Using a PHI VersaProbe 4 XPS instrument in a Nature publication, researchers at Stanford University uncovered a mechanism of action in a previously unknown pathway for restoring battery capacity in lithium metal batteries (LMBs). While they are a promising alternative to lithium-ion batteries (LIBs) for their higher energy densities, LMBs are prone to shorter battery lifespans. Metallic lithium becomes electronically isolated from the battery circuit over time, degrading its capacity.1
Figure 1: Fluorine F 1s XPS spectra of the solid electrolyte interphase (SEI) of a lithium metal battery (LMB) with and without rest after discharge.
The study demonstrated that resting the LMBs in a discharged state improves capacity by recapturing the isolated metallic lithium. XPS was instrumental in identifying the dissolution of organofluorine material from the solid electrolyte interphase (SEI) into the liquid electrolyte as a benefit of discharged-state resting. This dissolution of organic fluorine (Figure 1) thins the insulating matrix surrounding aggregates of isolated lithium, allowing them to reactivate in the subsequent charging cycle. This paper has already gained 53 citations, indicating the lasting impact of the researchers’ discoveries, enabled by XPS, on the battery field.
The second study details an initiative led by researchers at Northwest University in China to develop a high-performing catalyst system consisting of high-density single atoms.2 Such single-atom catalysts can be tuned to have specific coordination environments that favor certain reaction pathways over others. This precision allows for greater control over the selectivity of the catalytic process, reducing the formation of unwanted by-products and enabling many potential catalysis applications. Thus, maximizing the number of single atoms on the surface without collapsing them into agglomerations due to high density has become a key research area in catalysis.
 |
|
Figure 2: The formation of single atoms of platinum on the polymeric carbon nitride substrate instead of metallic clusters by annealing the material in vacuum in presence of platinum precursor.
The authors show that by annealing polymeric carbon nitride (PCN) in the presence of a chlorinated platinum precursor in vacuum, single atoms of platinum are formed on the PCN substrate instead of clusters of metallic platinum that might be obtained via annealing at ambient pressure (Figure 2). The mechanism is explained as the accelerated removal of chlorine in the platinum precursor at reduced pressure.

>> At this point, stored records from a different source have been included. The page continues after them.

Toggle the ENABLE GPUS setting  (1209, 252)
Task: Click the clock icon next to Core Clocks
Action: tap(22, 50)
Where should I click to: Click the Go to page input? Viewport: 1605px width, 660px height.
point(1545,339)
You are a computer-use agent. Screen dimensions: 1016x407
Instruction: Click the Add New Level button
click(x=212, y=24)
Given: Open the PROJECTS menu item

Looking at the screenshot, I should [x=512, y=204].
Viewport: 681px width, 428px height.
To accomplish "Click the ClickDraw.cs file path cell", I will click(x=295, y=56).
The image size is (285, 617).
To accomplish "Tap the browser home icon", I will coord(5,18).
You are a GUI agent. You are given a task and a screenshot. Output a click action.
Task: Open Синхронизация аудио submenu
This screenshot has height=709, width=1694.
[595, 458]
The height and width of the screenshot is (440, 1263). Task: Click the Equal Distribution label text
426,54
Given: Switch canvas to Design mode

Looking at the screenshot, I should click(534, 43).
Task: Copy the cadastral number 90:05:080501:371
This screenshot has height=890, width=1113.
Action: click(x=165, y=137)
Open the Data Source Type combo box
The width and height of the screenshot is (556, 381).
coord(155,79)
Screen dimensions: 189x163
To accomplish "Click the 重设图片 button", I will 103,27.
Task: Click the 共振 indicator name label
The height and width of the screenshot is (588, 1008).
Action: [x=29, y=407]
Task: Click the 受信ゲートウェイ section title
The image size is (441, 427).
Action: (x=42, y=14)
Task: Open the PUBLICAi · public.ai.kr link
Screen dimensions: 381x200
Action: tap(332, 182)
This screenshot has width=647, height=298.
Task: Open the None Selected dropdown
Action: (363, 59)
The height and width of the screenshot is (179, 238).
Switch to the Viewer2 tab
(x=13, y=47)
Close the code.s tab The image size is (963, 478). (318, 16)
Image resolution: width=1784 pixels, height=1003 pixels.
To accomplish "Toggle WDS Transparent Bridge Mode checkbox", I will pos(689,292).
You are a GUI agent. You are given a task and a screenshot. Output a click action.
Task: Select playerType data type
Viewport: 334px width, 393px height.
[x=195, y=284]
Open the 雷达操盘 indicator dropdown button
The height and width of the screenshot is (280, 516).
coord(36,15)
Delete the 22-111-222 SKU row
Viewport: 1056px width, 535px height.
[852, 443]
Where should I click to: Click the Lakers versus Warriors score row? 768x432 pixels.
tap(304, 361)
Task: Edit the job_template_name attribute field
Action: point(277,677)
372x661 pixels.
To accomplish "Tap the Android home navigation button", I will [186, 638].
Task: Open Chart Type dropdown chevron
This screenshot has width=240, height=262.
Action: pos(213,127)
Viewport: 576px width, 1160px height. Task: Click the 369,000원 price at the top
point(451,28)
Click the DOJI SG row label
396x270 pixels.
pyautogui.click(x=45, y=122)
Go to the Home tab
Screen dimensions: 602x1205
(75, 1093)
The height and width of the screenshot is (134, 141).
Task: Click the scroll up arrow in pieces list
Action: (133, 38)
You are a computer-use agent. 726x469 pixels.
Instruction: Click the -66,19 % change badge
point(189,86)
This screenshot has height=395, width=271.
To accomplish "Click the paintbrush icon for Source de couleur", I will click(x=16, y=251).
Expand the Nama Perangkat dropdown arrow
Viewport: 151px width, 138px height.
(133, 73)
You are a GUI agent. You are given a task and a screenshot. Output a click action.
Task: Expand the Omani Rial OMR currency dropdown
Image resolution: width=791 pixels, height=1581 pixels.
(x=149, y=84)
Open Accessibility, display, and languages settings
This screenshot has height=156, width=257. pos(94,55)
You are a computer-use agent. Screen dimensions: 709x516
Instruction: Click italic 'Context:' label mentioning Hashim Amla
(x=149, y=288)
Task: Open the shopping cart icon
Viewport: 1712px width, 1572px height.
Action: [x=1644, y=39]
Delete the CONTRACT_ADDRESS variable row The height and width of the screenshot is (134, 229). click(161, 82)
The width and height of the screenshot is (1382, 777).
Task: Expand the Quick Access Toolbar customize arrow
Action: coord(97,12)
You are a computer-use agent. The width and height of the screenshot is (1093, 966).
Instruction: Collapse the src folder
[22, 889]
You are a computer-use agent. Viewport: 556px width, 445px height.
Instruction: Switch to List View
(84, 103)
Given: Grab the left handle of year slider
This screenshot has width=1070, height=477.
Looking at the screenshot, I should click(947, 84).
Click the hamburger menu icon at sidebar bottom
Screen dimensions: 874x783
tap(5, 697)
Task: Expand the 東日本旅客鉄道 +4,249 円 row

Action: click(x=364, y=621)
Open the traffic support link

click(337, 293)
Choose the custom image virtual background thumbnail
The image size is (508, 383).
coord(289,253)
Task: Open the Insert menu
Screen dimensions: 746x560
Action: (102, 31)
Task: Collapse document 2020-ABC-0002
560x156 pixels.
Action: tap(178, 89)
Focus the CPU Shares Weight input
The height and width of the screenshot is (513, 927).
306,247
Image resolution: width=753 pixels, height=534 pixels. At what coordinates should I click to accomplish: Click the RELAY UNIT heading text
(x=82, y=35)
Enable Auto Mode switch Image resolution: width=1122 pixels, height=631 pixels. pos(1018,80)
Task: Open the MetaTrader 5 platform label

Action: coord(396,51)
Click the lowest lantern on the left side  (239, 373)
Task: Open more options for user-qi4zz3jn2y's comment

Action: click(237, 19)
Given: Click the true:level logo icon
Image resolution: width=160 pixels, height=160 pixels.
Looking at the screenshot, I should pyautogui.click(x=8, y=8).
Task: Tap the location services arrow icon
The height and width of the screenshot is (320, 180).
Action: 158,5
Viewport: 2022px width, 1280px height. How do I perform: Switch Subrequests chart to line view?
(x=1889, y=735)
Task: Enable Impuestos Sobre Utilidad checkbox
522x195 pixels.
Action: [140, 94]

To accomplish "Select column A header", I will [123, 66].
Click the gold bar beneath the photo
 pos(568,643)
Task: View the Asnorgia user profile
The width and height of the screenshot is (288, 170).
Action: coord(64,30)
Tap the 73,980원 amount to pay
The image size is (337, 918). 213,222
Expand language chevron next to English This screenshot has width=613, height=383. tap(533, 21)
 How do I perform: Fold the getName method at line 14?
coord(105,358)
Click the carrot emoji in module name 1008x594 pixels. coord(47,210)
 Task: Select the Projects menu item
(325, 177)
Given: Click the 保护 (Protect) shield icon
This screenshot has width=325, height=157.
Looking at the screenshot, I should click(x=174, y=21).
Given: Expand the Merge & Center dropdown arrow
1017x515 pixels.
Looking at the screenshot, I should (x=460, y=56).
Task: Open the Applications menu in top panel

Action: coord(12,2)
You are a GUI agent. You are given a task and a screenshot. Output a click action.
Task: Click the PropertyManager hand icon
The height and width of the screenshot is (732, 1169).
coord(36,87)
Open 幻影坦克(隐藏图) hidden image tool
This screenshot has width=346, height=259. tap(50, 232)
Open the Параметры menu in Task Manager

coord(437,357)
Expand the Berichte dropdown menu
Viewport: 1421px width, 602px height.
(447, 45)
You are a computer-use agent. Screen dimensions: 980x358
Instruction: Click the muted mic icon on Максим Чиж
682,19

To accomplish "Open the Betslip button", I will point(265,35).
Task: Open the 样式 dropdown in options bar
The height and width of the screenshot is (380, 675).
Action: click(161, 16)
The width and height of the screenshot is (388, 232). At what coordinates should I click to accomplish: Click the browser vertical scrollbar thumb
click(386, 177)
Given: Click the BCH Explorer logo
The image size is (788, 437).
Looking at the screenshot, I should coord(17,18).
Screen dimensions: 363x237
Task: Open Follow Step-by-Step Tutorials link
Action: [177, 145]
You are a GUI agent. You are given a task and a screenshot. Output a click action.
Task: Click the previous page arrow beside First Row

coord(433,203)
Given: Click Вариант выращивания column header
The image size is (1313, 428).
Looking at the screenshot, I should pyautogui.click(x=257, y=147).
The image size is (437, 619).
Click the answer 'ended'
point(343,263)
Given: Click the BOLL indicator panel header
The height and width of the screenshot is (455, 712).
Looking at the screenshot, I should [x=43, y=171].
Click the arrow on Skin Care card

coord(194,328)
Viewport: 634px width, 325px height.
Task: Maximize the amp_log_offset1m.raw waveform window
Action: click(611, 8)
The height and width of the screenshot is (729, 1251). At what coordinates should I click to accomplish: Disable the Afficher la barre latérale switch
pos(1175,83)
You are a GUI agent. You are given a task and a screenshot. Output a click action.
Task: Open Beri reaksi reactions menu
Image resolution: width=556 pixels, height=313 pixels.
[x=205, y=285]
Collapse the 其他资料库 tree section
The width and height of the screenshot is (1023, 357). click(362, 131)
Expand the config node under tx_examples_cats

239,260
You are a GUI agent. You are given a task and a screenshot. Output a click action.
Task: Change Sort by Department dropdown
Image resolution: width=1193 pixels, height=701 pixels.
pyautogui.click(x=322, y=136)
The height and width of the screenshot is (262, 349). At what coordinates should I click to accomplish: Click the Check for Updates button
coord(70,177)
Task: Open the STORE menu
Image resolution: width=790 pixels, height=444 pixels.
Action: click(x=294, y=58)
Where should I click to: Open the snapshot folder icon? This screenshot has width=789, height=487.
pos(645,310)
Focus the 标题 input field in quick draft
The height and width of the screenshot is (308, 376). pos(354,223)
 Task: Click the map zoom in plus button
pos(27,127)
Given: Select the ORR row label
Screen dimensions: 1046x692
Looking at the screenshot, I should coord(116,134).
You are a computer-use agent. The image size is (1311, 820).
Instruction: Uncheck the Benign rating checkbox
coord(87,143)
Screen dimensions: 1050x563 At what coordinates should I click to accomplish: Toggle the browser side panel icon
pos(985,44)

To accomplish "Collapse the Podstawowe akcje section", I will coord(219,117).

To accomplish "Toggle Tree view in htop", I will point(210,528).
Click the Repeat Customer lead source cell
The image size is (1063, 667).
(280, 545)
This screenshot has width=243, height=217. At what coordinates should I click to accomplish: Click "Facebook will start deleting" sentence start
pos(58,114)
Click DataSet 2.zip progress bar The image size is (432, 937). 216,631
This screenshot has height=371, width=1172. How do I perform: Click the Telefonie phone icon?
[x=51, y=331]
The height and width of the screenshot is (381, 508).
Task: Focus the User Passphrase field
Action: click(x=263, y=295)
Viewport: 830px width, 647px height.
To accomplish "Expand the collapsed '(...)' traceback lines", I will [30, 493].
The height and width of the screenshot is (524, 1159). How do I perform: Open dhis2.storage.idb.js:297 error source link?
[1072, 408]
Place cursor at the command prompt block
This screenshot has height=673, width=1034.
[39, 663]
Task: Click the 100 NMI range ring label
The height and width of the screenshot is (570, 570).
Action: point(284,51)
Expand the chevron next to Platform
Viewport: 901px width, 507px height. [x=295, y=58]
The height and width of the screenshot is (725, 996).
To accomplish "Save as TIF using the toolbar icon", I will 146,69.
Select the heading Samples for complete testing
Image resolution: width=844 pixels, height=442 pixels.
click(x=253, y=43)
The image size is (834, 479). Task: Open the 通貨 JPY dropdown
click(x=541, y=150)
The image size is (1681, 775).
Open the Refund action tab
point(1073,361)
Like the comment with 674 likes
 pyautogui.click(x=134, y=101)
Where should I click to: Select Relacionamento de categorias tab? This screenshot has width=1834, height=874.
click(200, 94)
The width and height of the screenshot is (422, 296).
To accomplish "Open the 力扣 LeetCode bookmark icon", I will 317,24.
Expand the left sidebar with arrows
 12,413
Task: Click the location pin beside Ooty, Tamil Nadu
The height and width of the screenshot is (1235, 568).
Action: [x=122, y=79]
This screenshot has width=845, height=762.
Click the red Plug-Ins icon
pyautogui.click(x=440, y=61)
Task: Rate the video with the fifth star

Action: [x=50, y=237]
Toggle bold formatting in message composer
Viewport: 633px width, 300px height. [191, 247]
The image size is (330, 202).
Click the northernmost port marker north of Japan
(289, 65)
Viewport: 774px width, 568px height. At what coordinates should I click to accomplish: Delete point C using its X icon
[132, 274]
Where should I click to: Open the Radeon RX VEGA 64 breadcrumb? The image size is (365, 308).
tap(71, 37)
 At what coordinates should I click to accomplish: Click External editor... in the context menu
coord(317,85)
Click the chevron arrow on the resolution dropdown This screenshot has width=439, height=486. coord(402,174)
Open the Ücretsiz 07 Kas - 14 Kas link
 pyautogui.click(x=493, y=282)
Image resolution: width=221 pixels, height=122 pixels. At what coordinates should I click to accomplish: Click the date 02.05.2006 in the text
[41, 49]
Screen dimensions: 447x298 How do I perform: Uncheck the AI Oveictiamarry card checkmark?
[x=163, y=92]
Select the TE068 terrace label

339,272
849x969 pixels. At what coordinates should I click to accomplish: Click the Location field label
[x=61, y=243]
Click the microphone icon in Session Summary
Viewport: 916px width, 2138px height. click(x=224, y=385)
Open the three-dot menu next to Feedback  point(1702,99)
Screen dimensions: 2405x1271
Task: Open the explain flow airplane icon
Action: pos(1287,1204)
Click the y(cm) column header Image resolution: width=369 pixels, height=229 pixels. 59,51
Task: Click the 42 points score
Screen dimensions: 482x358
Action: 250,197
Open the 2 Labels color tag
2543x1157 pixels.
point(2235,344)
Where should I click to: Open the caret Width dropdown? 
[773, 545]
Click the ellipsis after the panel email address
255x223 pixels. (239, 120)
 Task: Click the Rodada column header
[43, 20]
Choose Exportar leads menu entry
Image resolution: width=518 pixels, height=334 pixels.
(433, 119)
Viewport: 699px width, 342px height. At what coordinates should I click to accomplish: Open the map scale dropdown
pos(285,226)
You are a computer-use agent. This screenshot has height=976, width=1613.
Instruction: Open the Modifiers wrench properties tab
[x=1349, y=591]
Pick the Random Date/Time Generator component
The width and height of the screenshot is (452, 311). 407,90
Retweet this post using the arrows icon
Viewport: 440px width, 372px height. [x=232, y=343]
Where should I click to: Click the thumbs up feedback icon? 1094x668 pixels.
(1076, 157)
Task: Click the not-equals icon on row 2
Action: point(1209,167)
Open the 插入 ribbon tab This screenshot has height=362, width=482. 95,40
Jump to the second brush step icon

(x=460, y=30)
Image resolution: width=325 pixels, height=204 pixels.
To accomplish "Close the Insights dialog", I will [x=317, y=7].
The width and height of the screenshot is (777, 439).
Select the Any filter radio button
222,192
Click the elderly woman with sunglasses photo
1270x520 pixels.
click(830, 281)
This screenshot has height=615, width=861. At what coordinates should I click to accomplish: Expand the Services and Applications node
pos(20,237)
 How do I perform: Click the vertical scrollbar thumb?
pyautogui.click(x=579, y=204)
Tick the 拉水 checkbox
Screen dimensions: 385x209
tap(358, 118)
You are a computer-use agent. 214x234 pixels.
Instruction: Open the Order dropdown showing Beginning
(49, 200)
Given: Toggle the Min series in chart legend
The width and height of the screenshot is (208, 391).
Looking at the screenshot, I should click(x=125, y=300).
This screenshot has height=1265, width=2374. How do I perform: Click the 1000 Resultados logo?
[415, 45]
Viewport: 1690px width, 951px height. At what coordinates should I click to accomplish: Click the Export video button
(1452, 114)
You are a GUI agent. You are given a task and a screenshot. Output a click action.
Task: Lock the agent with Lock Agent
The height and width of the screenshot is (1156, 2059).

The XPS data obtained by PHI VersaProbe III was instrumental in showing that the high number of single platinum atoms are not coordinated to other platinum atoms on the PCN substrate after vacuum annealing (Figure 3). The single platinum atoms are instead coordinated to nitrogen atoms, in agreement with complementary analytical techniques including transmission electron microscopy (TEM). In a nitrogen-coordinated environment, the platinum photoelectron binding energy is shifted: Pt 4f7/2 at 72.7 eV and Pt 4f5/2 at 76.0 eV, where metallic platinum is absent at 71.1 eV and 74.4 eV respectively.
Figure 3: XPS survey spectrum of polymeric carbon nitride containing single atoms of platinum on the surface and the accompanying high-resolution Pt 4f XPS spectrum showing the absence of metallic platinum which is a key indicator of catalytic performance.
The ability to probe the polymeric carbon nitride (PCN) surface only within nanometers below the surface makes XPS remarkably sensitive to the single atoms of platinum at the surface, resulting in a deepened understanding of novel catalytic materials. The researchers’ work has resulted in many citations to the Nature paper in 2024 alone, highlighting the important role of PHI XPS instruments in guiding the design of next-generation catalytic materials.
These two Nature papers are prime examples among many that showcase the substantial impact of PHI XPS instruments across various fields in 2024. Their role in these studies underscores PHI's dedication to advancing science and industry.